What is adaptive bitrate streaming (ABR)? How does HLS work?
?
ABR splits video into small segments (2-10 sec) encoded at multiple bitrates. Player monitors download speed and switches quality up or down seamlessly. HLS: Master playlist (.m3u8) lists all quality levels. Player starts at medium quality, measures download speed every segment. Too slow: switches down (360p). Fast enough: switches up (1080p). No rebuffering — quality changes between segments. Critical for mobile users whose bandwidth fluctuates constantly.

HLS vs MPEG-DASH: key differences and when to use each.
?
HLS (Apple): native on iOS/Safari, MPEG-TS or fMP4 segments. MPEG-DASH (open standard): native on Android/Chrome, fMP4, more flexible codecs. In practice: support BOTH. Detect device → serve appropriate manifest. YouTube uses DASH for Android/Chrome, HLS for iOS/Safari.
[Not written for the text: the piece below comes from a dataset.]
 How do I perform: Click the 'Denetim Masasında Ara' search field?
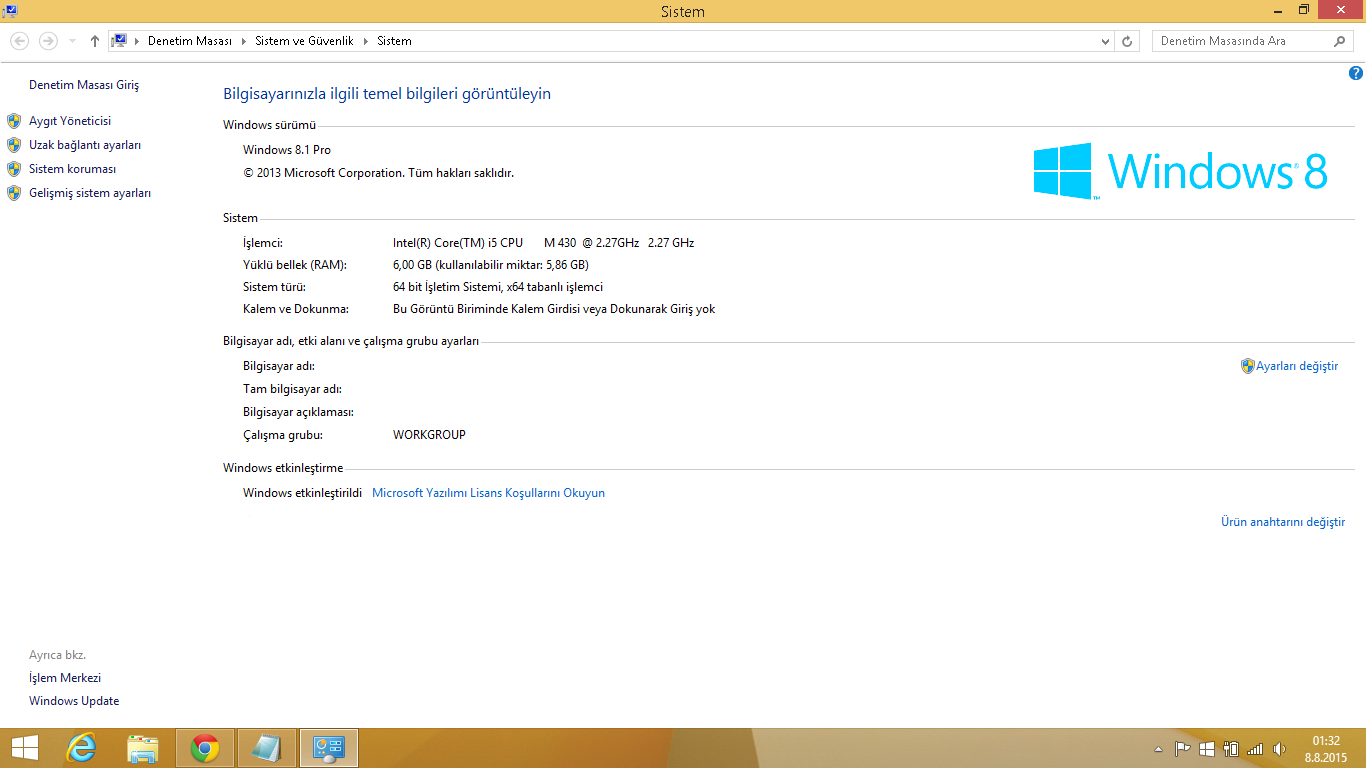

Neither is universally “better” — they’re both adaptive streaming protocols; the choice is device compatibility.

How do pre-signed URLs work for video upload? Why not upload through API servers?
?
API server generates a time-limited signed S3 URL (valid 1 hour) scoped to one specific object. Client uploads directly to S3 using that URL — bypassing API servers entirely. Why: Large files (up to 1 GB) would make API servers the bottleneck. S3 handles parallel multipart upload natively. URL expires quickly so it’s secure. After upload, S3 fires an event (SNS → SQS) to trigger the transcoding pipeline. API servers only handle metadata, not data transfer.
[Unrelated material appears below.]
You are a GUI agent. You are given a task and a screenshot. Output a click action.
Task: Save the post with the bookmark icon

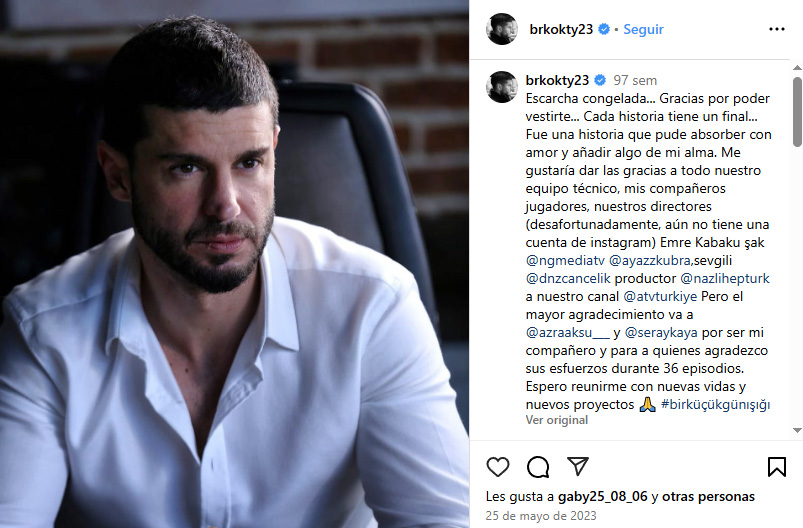[x=776, y=467]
How does chunked (multipart) upload enable resumable uploads?
?
Split file into 5 MB chunks. Upload chunks in parallel (e.g., 4 at a time). Each chunk returns an ETag. If network fails: only re-upload failed chunks (not whole file). Client stores chunk completion state locally. On resume: ListParts shows which ETags arrived → only upload missing chunks. S3 CompleteMultipartUpload assembles all parts. For a 1 GB video: 200 chunks of 5 MB. Crash at chunk 150: only re-upload chunks 151-200 (50 MB, not 1 GB again).
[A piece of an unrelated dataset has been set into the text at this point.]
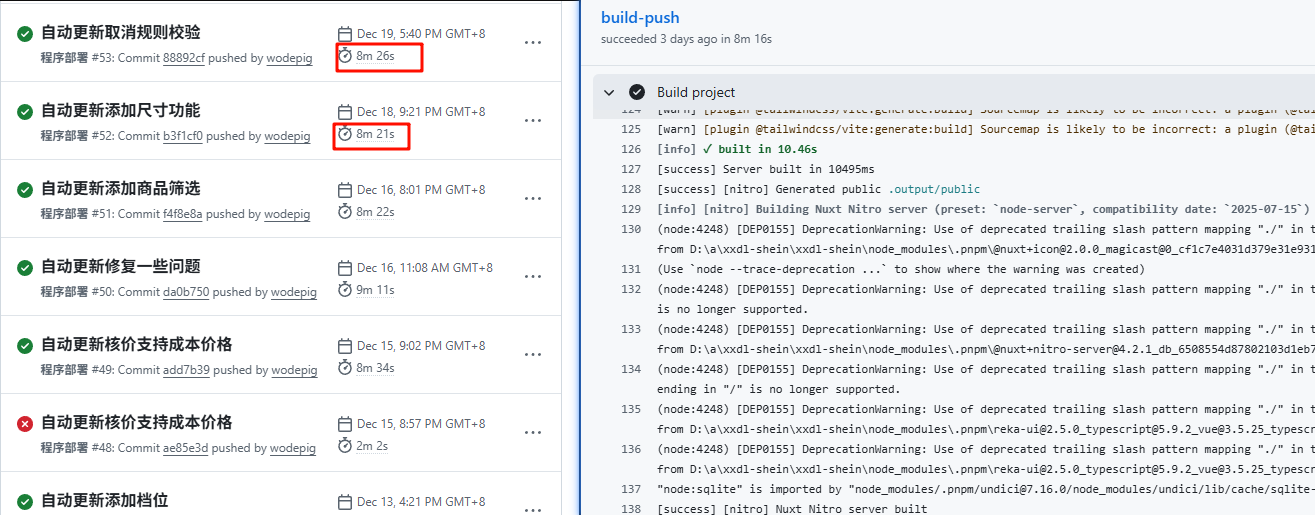Collapse the Build project step chevron
Screen dimensions: 1315x515
609,92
What is the CDN strategy for video delivery? How does it work at a high level?
?
CDN (Content Delivery Network) has 400+ Points of Presence (PoPs) worldwide. Popular videos are cached at the nearest edge server to the viewer. First viewer in a region: CDN fetches from S3 (cache miss, slower). All subsequent viewers: served from CDN cache (fast). GeoDNS routes viewer to nearest PoP automatically. ~80-90% of video requests should be CDN cache hits. This makes YouTube’s video latency low globally without routing all traffic to a central datacenter.

How do you optimize CDN costs for video streaming? (Critical interview topic!)
?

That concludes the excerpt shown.